New York bowler celebrates 50-year journey during 2019 USBC Open Championships

LAS VEGAS – Bowlers who reach the prestigious 50-year participation mark at the United States Bowling Congress Open Championships generally fall inside of a spectrum. 

On one end, you have bowlers who hit 50 years consecutively. On the other end, you have bowlers who miss years here or there for various reasons, and it takes a little longer. 

Joseph Mortellaro of Corfu, New York, squarely is on the latter end of the spectrum.

Mortellaro has had to withstand a heart attack, knee replacement and shoulder surgery over the last 15 years to reach the 50-year plateau at the USBC Open Championships, but he finally made it. And, to him, it means the world.

He made his ceremonial march to the lanes Friday and returned to the South Point Bowling Plaza for doubles and singles Saturday afternoon.

“I’m the only one from my area who has reached this mark,” said Mortellaro, who began his journey at the 1956 Open Championships in Rochester, New York. “I knew I could hit this mark, and I started looking at it back in 2003 after my 36th year. Then, that’s when the health issues started. I missed two years (2008 and 2009) because of all that. Otherwise, I would’ve been doing this the last time we were here in Las Vegas.”

Mortellaro got involved in the game of bowling the same way a lot of bowlers from his generation did, setting pins at the local alley. 

In 1962, at 26 years old, Mortellaro opened his own pro shop and ran it for 48 years. He retired in 2010.

Although he continued bowling and was able to maintain a 200 average after retirement, Mortellaro thought his bowling was coming to an end.
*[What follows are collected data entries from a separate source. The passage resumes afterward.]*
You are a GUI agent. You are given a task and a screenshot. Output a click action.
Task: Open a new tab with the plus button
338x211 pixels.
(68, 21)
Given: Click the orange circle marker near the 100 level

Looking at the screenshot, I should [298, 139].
“I wanted to quit,” said Mortellaro, who received a chevron, plaque and diamond lapel pin to commemorate his entry into the tournament’s 50-Year Club. “I thought I was ready. But, the guys I bowl with, my teammates and my nieces and nephews, they are the ones who kept pushing me and motivating me.”

Unsure of whether he was going to make it to Las Vegas this year, his friends and family stepped up to make it happen.
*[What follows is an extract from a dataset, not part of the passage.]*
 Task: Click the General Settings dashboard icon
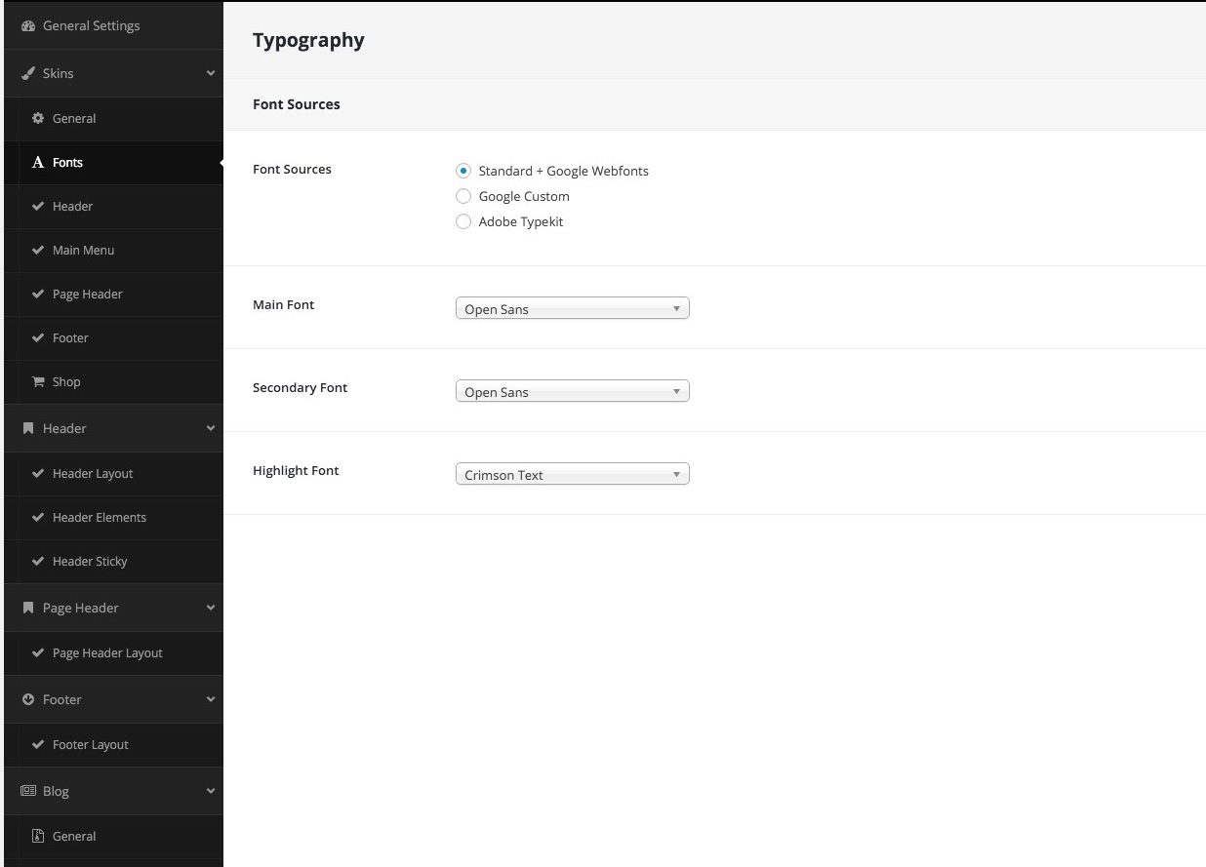28,26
“My problem is, I get tired too quick,” said the 82-year-old right-hander. “But, these guys, they got me a scooter, so I don’t have to walk everywhere. They carry my bowling balls for me. I haven’t bowled in three months because I’ve had all these problems.”

Of all the cities and venues Mortellaro has been to while bowling in the Open Championships, it’s the one closest to home that is his favorite.

“Syracuse is my favorite tournament city,” Mortellaro said. “I always bowl well there because it’s close to home. I’m comfortable. My highest all-events score (1,890 in 1973) came in Syracuse.”

When looking back on all the memories of his tournament career, there are a few that stand out.

“Bowling at the 1995 event in Reno, at the National Bowling Stadium, was unbelievable,” Mortellaro said. “To be there when it opened, it was just amazing. And bowling with my teammates. At one point, we had 30 guys going to the Open Championships.”

Reaching the 50-year mark is a proud achievement for any competitor, but what stands out to Mortellaro is his tournament average. 

Mortellaro’s 2019 performance included a 428 series in doubles, 340 in team and 302 in singles for a 1,074 all-events total. His career pinfall at the Open Championships is 80,985 for a 184.9 average.

When looking to the future, Mortellaro says his health will be the determining factor on whether he returns to the championship lanes.

“I still enjoy this sport,” Mortellaro said. “I love coming out here and competing with family and friends. But, in all reality, its up to my health. I want to say, ‘yes for sure I’ll be here next year,’ but it all depends on my health.”

Mortellaro is one of 23 bowlers scheduled to reach 50 years of participation this year in Las Vegas.